• [Extrait choisi]
#####
Mais il est un autre endroit qui pourrait bientôt faire l’objet de toutes les attentions, le terre-plein de Mtsapéré. En 2010, le Secrétaire Général aux Affaires Économiques et Régionales, François Mengin-Lecreulx avait dévoilé un projet d’aménagement monumental pour Mamoudzou. Des bureaux, des commerces, des logements une salle de spectacle, des rues, des parkings devaient faire leur apparition sur cette parcelle de 25 hectares appartenant à l’État. Elle était née de la réalisation de la rocade de Mtsapéré avançant sur la mer et le vide généré en la côte et la route avait été comblé par un immense remblais, devenu terre-plein.
Mais un problème se posait à l’époque. Il fallait rehausser toute la surface d’environ 70 centimètres d’enrochement pour espérer pouvoir construire, ce qui alourdissait la note globale de 20 millions d’euros tout de même. Les financements avaient été trouvés, publics et privés et il ne manquait plus que le top départ soit donné. Ainsi, l’agence d’architecture et d’aménagement urbain, Benoît Julien, avait même des plans bien arrêtés et un discours déjà huilé.
“Le projet d’aménagement de ces 25 hectares gagnés sur la lagune est l’occasion de développer le quartier ancien de M’Tsapéré. La composition urbaine, sans rompre avec la volumétrie et l’organisation traditionnelles de la ville mahoraise, reprend et hiérarchise en séquences l’identité du quartier où se mêlent activités, logements et équipements. Les espaces publics jouent sur la combinaison des eaux douces et de mer, théâtralisant ainsi la rencontre de la rivière et du nouveau port” évoquait l’agence présentant ce chantier à venir, destiné à changer le visage de Mamoudzou.
Mais le haut fonctionnaire Mengin-Lecreulx était parti pour la Guyane occuper les fonctions de Directeur général des services du Conseil régional quittant ainsi la préfectorale.
Son successeur, Nadine Delattre, n’avait pour sa part pas repris le bébé qui était resté dans les cartons jusqu’à l’arrivée de Philippe Laycuras qui a découvert le projet si important et si avancé. Il avait réactivé le processus épaulé par la mairie de Mamoudzou et le ministre de l’Outre-Mer à l’époque, Victorin Lurel avait appuyé pour que les choses avancent.
Mais plusieurs problèmes se posaient et ils venaient de la Direction de l’Environnement, de l’Aménagement et du Logement, la DEAL. Le premier, les risques d’inondations en bord de mer et le second, le sol trop meuble pour accueillir des bâtiments.
#####
• [Série d'exercices]
**a.** Quelle est la superficie de la parcelle du terre-plein de Mtsapéré indiquée dans l'extrait choisi ?
**b.** Présentez en tableau Markdown les lignes des données à traiter comprises entre celle qui contient « Viewport: 345px width, 280px » et la fin de ces lignes, bornes incluses, sans les lignes vides et sans les images. Utilisez les colonnes « n » et « Ligne ».

• [Lignes de localisation de mots et d'éléments]
#####
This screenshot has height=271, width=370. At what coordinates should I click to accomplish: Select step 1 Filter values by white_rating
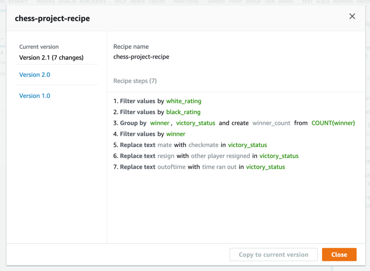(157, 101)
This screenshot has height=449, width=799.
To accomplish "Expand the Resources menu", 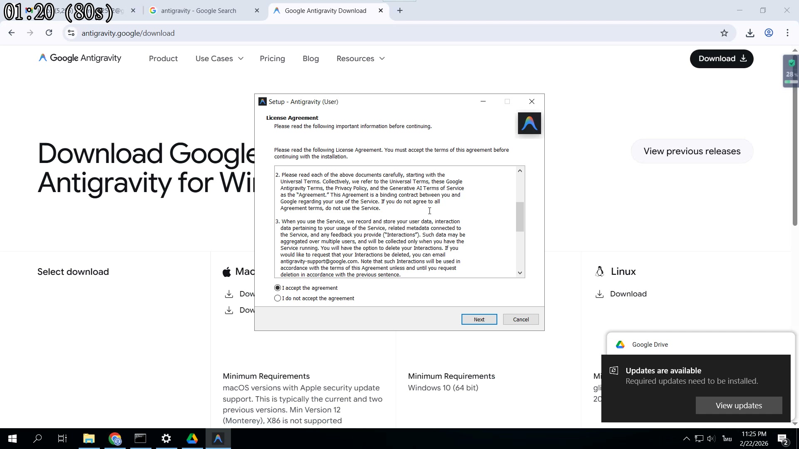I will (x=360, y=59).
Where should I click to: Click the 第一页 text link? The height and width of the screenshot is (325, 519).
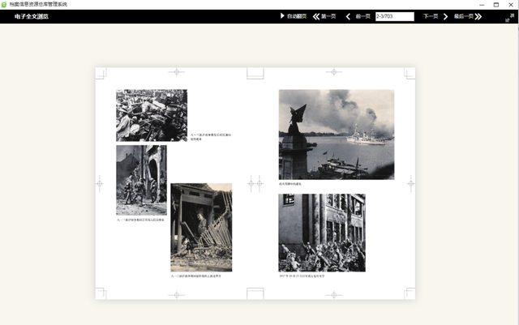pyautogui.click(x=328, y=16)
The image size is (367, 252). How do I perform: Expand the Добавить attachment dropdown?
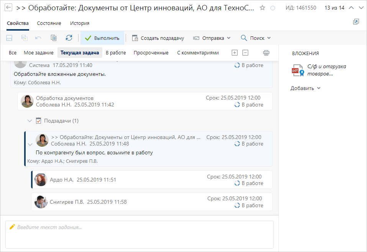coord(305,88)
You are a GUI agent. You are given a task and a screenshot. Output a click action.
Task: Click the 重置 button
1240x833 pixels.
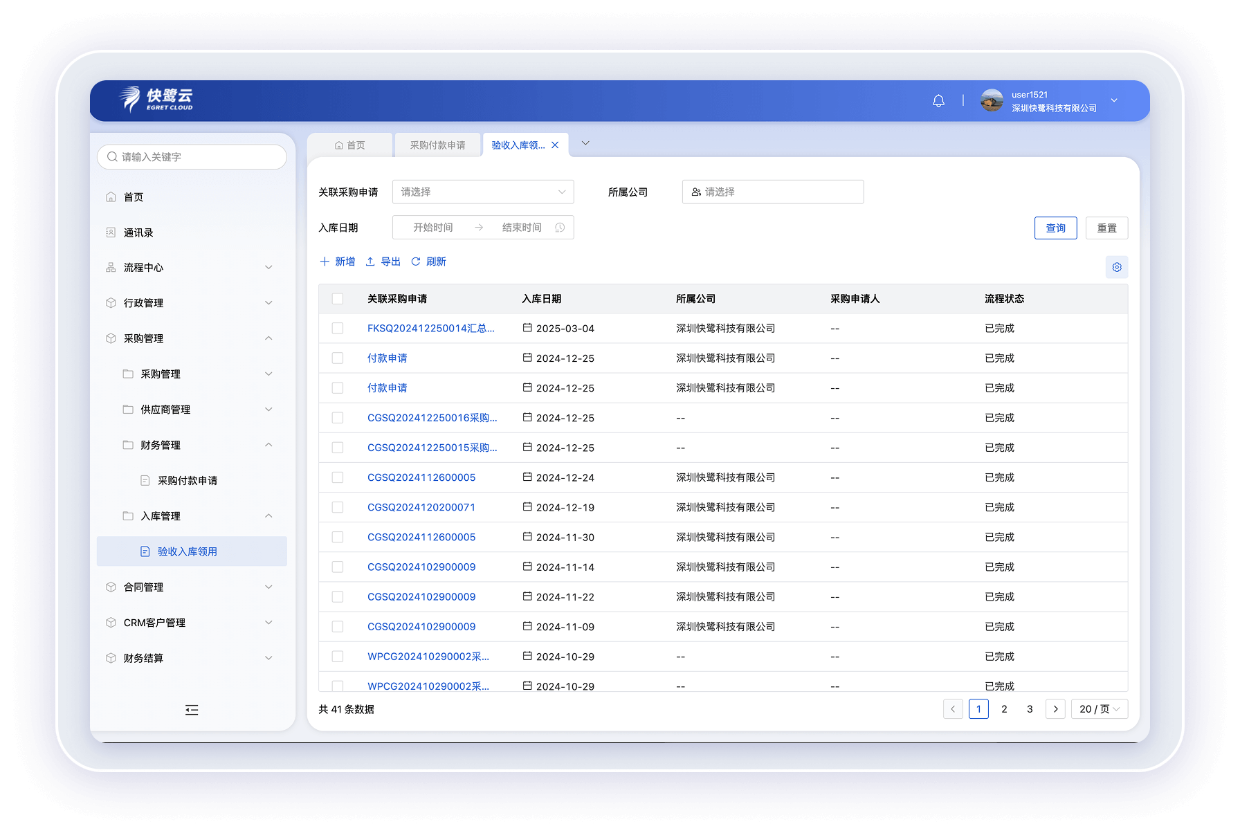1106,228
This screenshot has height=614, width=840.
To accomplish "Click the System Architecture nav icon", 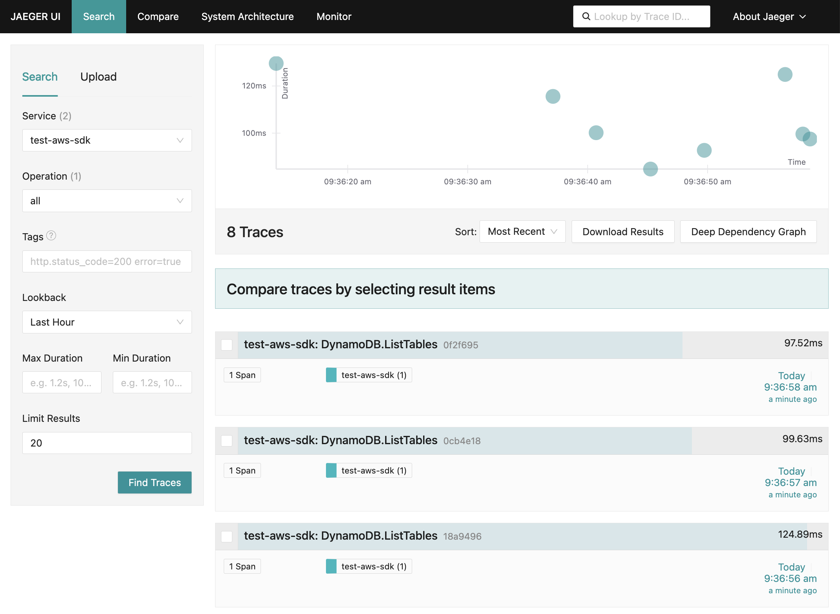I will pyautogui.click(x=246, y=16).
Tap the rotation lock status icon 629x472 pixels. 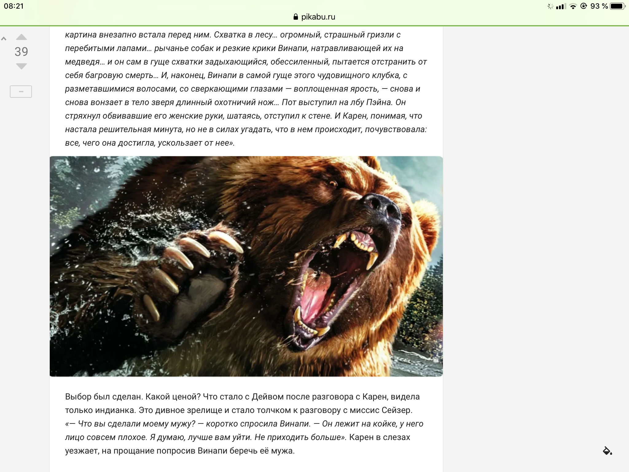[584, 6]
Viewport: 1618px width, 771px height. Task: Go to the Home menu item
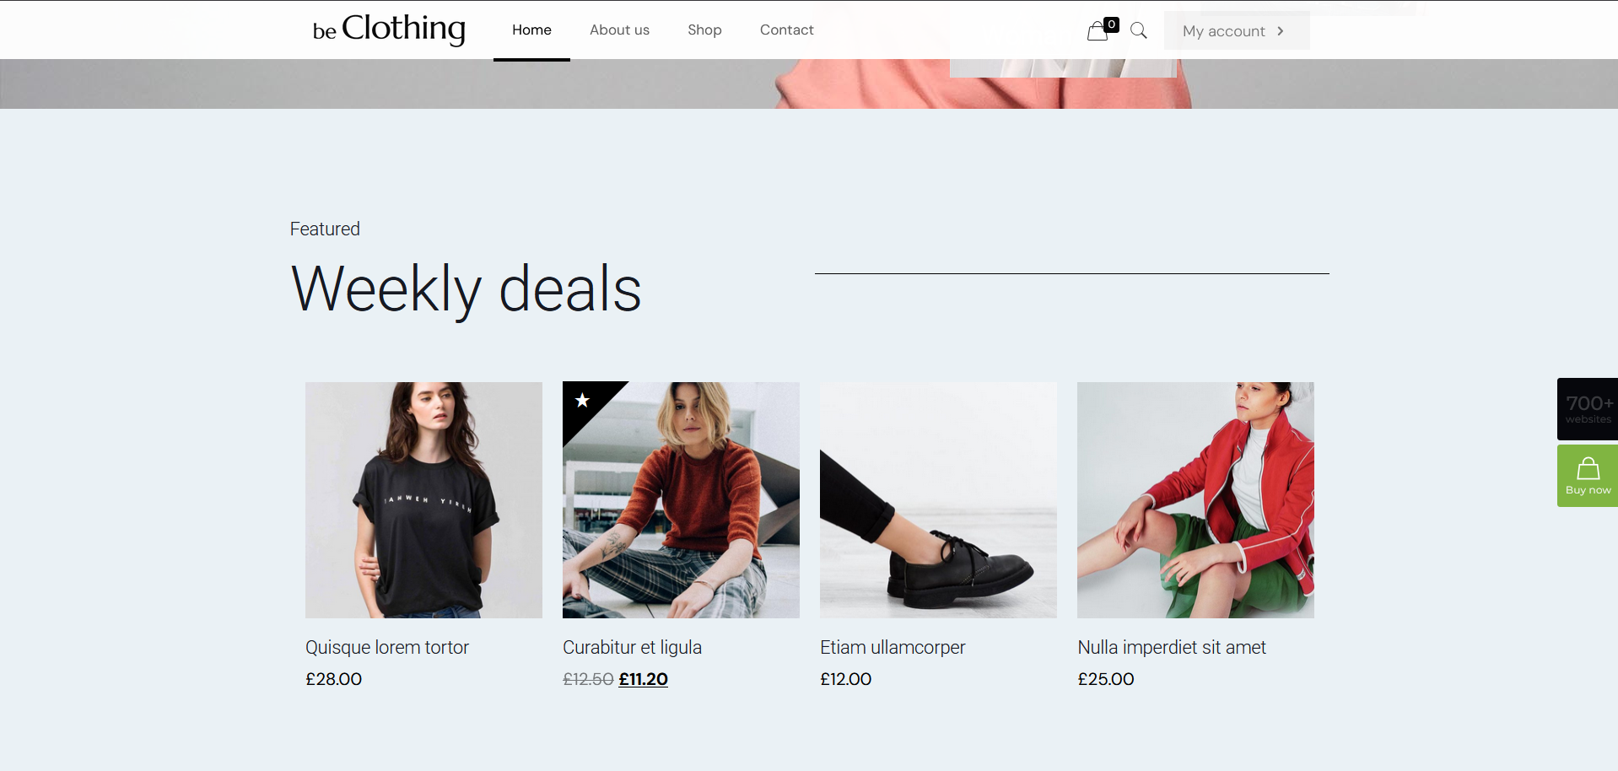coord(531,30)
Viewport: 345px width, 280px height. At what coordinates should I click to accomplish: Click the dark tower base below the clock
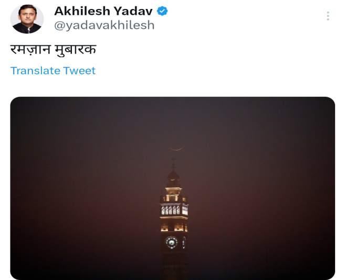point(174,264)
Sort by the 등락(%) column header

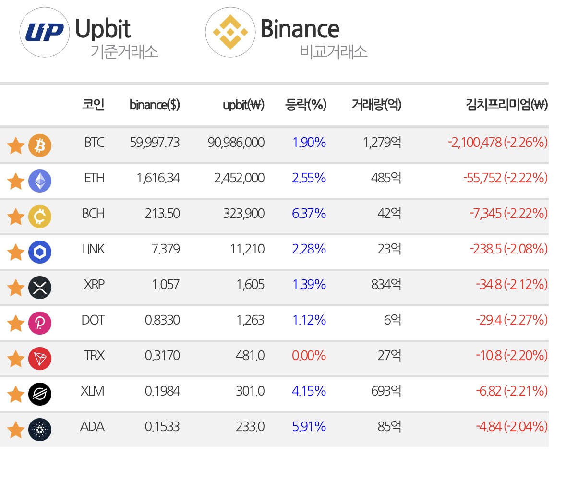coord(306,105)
#####
• [Réponses attendues]
**a.** 25 hectares.

**b.**
| n | Ligne |
|---|---|
| 1 | Viewport: 345px width, 280px height. At what coordinates should I click to accomplish: Click the dark tower base below the clock |
| 2 | point(174,264) |
| 3 | Sort by the 등락(%) column header |
| 4 | coord(306,105) |